- Interactive map of Tarasivtsi
- Tarasivtsi Location in Chernivtsi Oblast Tarasivtsi Location in Ukraine
- Coordinates: 48°12′10″N 26°22′2″E﻿ / ﻿48.20278°N 26.36722°E
- Country: Ukraine
- Oblast: Chernivtsi Oblast
- Raion: Chernivtsi Raion
- Elevation: 127 m (417 ft)

Population (2012)
- • Total: 5,000
- Time zone: UTC+2 (CET)
- • Summer (DST): UTC+3 (CEST)

= Tarasivtsi =

Commune in Chernivtsi Oblast, Ukraine

Tarasivtsi (Tărăsăuți; Тарасівці) is a village in Chernivtsi Raion, Chernivtsi Oblast, Ukraine. It belongs to Vanchykivtsi rural hromada, one of the hromadas of Ukraine. The population of the village is more than 5,000 people, of which 95% are ethnic Romanians and Moldovans.

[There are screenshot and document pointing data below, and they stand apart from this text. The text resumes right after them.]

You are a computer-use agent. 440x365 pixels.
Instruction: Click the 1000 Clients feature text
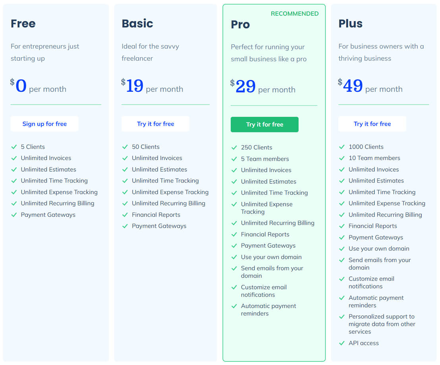[x=366, y=147]
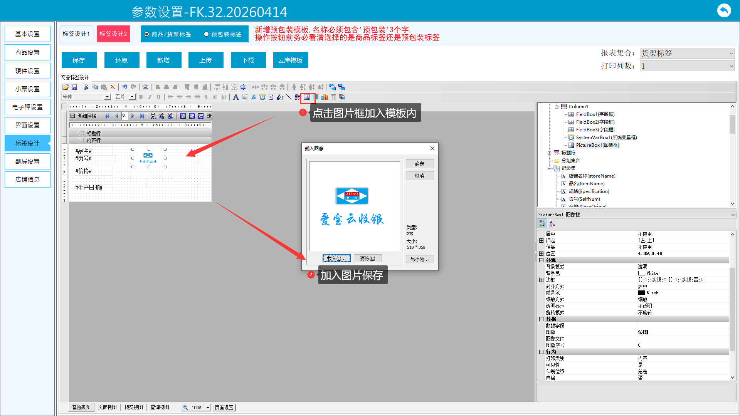Click the White background color swatch

[x=641, y=273]
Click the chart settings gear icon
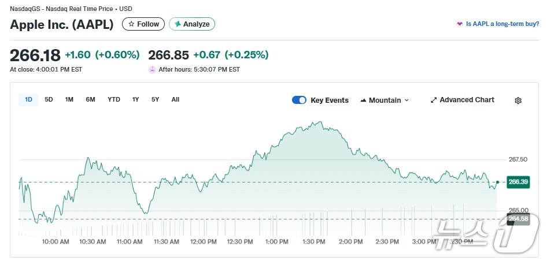 click(x=518, y=100)
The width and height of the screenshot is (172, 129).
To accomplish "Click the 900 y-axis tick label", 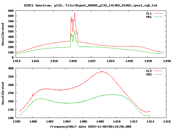I will pos(11,11).
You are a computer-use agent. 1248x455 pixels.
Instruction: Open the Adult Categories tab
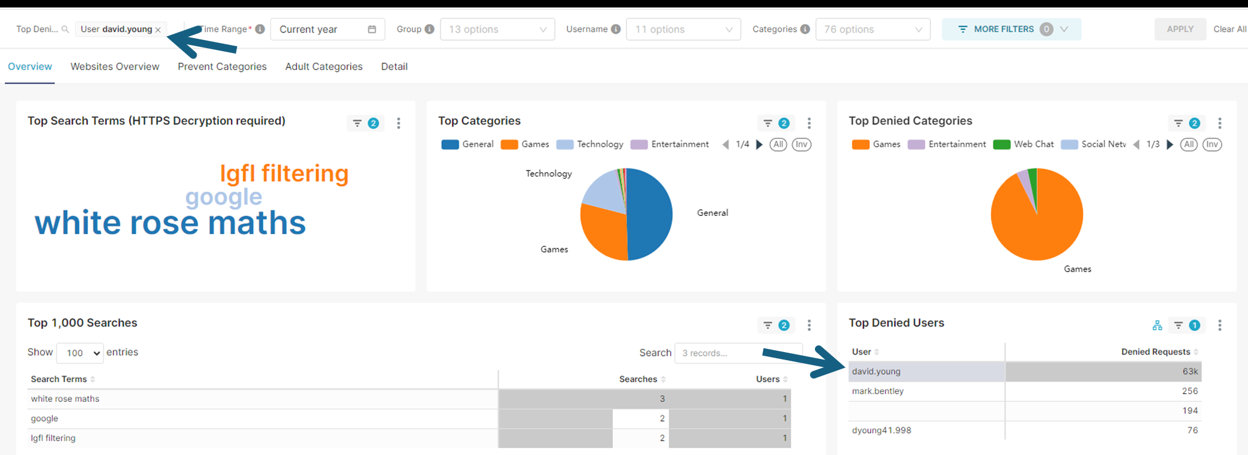click(x=324, y=67)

Tarasivtsi (Tărăsauți) is located next to the Romanian border. The river Prut flows through the village.

==History==

Moldavia 1473–1812
Russian Empire 1812–1917
Moldavian Democratic Republic 1917–1918
Kingdom of Romania 1918–1940
Soviet Union (Ukrainian SSR) 1940–1941
Kingdom of Romania 1941–1944
Soviet Union (Ukrainian SSR) 1944–1991
Ukraine 1991–present

Until 18 July 2020, Tarasivtsi belonged to Novoselytsia Raion. The raion was abolished in July 2020 as part of the administrative reform of Ukraine, which reduced the number of raions of Chernivtsi Oblast to three. The area of Novoselytsia Raion was split between Chernivtsi and Dnistrovskyi Raions, with Tarasivtsi being transferred to Chernivtsi Raion.

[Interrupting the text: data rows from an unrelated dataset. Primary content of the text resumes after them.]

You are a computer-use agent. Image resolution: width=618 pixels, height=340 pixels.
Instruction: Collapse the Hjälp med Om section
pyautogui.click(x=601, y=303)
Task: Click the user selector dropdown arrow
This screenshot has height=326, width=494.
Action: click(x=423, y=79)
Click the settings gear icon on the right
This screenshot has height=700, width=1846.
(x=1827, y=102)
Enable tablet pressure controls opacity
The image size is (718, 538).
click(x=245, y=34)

Tarasivtsi was notable as the only place in Ukraine where the Romanian language had been designated as a regional language. This occurred after Ukraine permitted regional languages to be designated in August 2012. The Constitutional Court of Ukraine on 28 February 2018 ruled this legislation unconstitutional.

==Demographics==
At the 2001 Ukrainian census, 97.43% of inhabitants spoke Romanian as their native language, while 1.86% spoke Ukrainian.